The Greens are even more modest at SFr700,000, according to party officials. But experts say the figures are misleading, since cantonal chapters of the parties manage their own budgets and individual candidates often raise funds for their own campaigns.
A survey from 2001 found that the 120 cantonal parties had nearly SFr28 million at their disposal. The figure is very likely to have increased over the past six years, say experts.
Party funding has also become an issue during the campaign.

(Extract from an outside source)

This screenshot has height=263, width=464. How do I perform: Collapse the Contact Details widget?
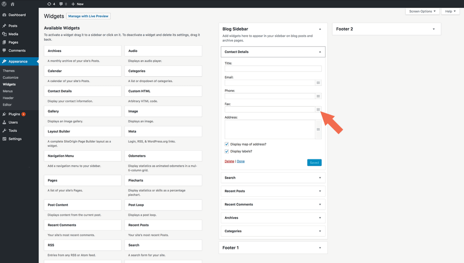coord(319,52)
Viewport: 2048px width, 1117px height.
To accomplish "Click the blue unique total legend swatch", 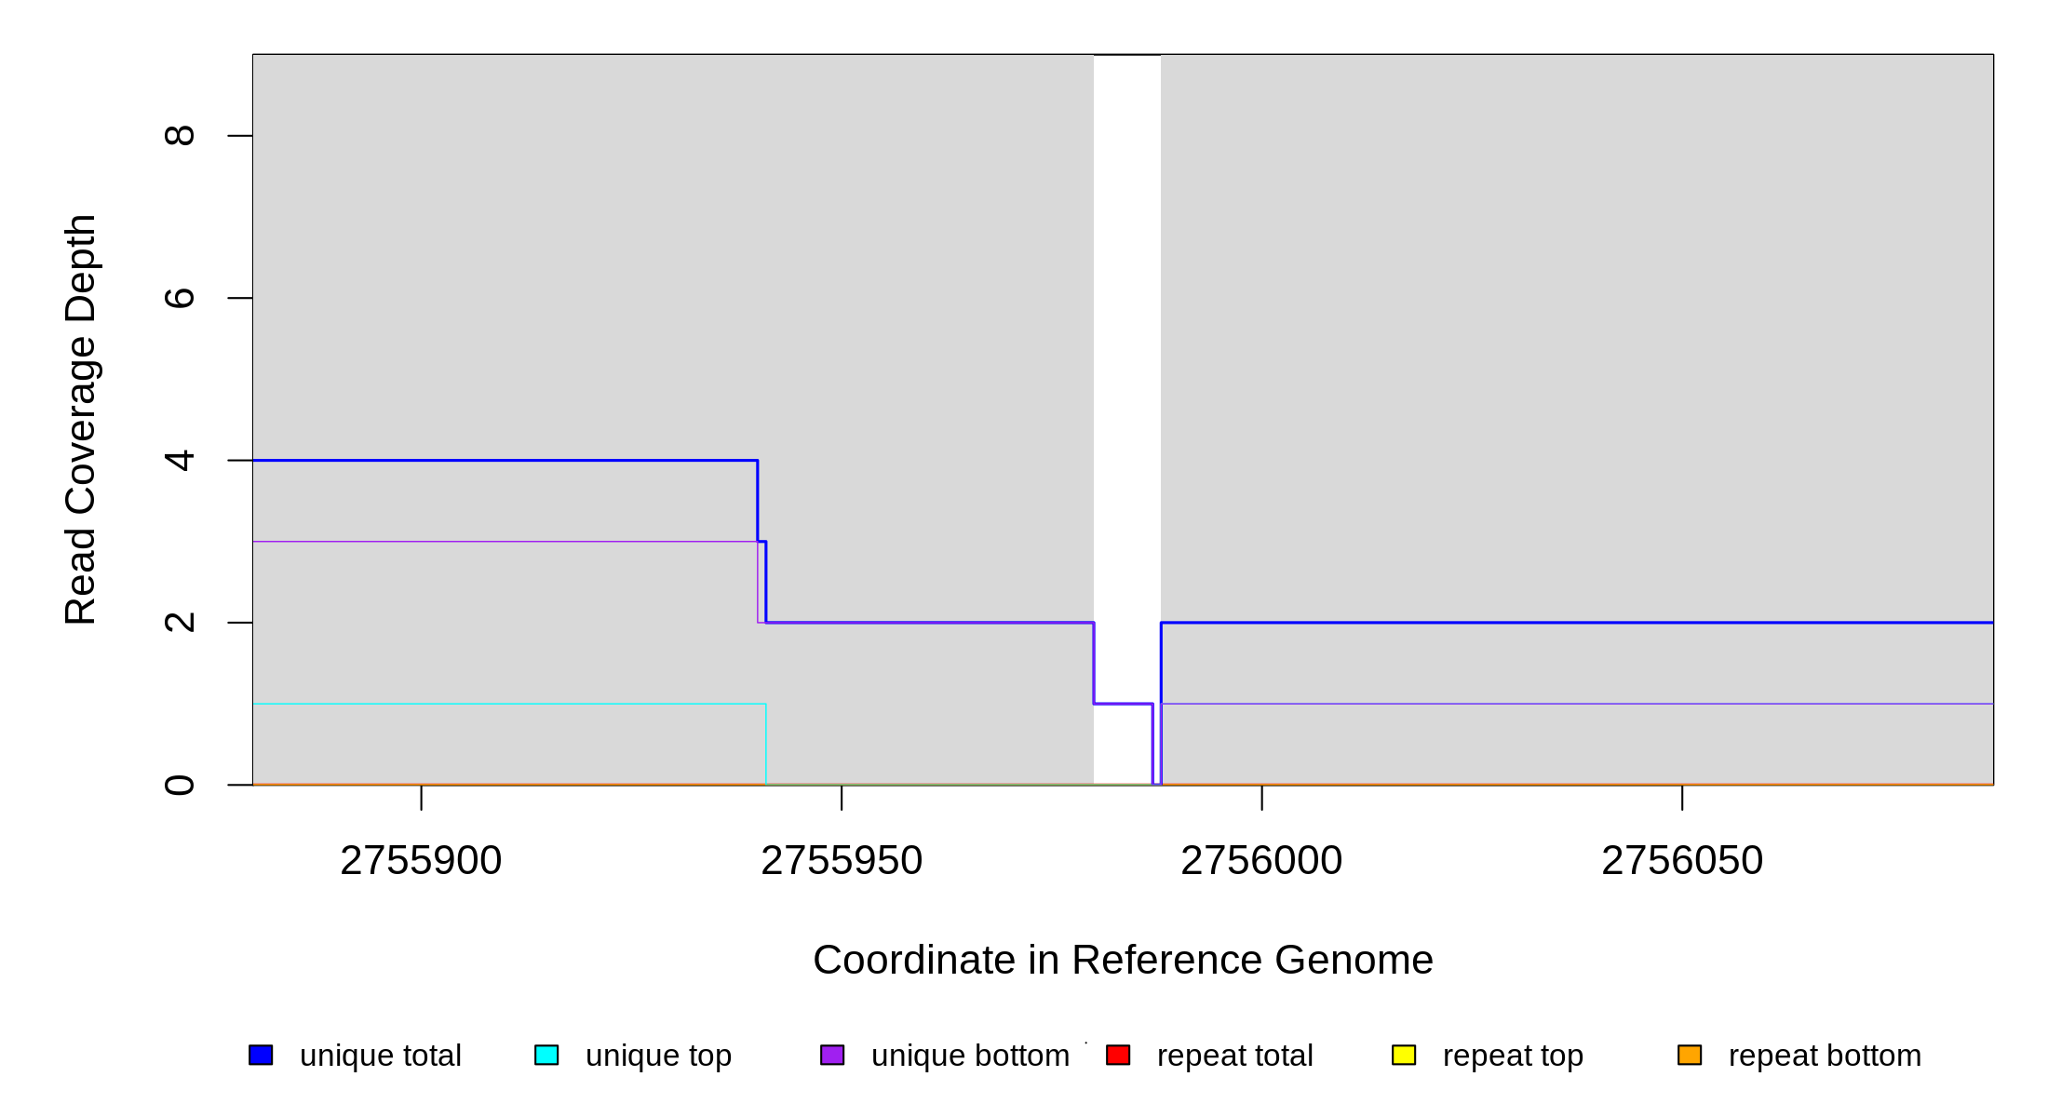I will point(261,1055).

The Social Democrats published budget calculations for their main rivals, the People's Party – who in turn discounted the figures as untrue.
They also rejected allegations that rich donors, including the controversial justice minister Christoph Blocher – a former billionaire businessman – are acting as sponsors for the party.
"More interesting than the dispute about figures is the fact that the costs of the campaign have become an issue," says political scientist Oscar Mazzoleni.
Last month parliament rejected a proposal for more transparency over party funding.
However, Tiziano Balmelli, an expert on constitutional law at Fribourg University, has warned that increasing campaign costs are a potential threat to democracy.
"The gap is growing bigger between those who have full coffers and the others [who do not]. There is also increasing pressure to raise funds. This undermines the democratic system," he said.
Balmelli is sceptical about whether it is possible to put into practice a failsafe method of regulation. He points out scandals in Germany and the United States – two countries with strict rules on party financing.
Instead Balmelli is in favour of capping campaign funding. But he has little hope that such a measure will be accepted any time soon.
"Nobody wants to go and lobby for such a proposal," he said.
swissinfo, based on an article in German by Gerhard Lob
Switzerland has no transparency laws on political party financing.
Political parties do not benefit from public funding, apart from small contributions to the leading parties in parliament.
The parties finance their campaigns with donations and other contributions, notably by companies and prominent party members. However, as a rule no figures are available.
A proposal for more transparency on the financing of election campaigns was rejected by the House of Representatives last month.
As part of Switzerland militia system, politicians work on a voluntary basis while supporting themselves through other jobs.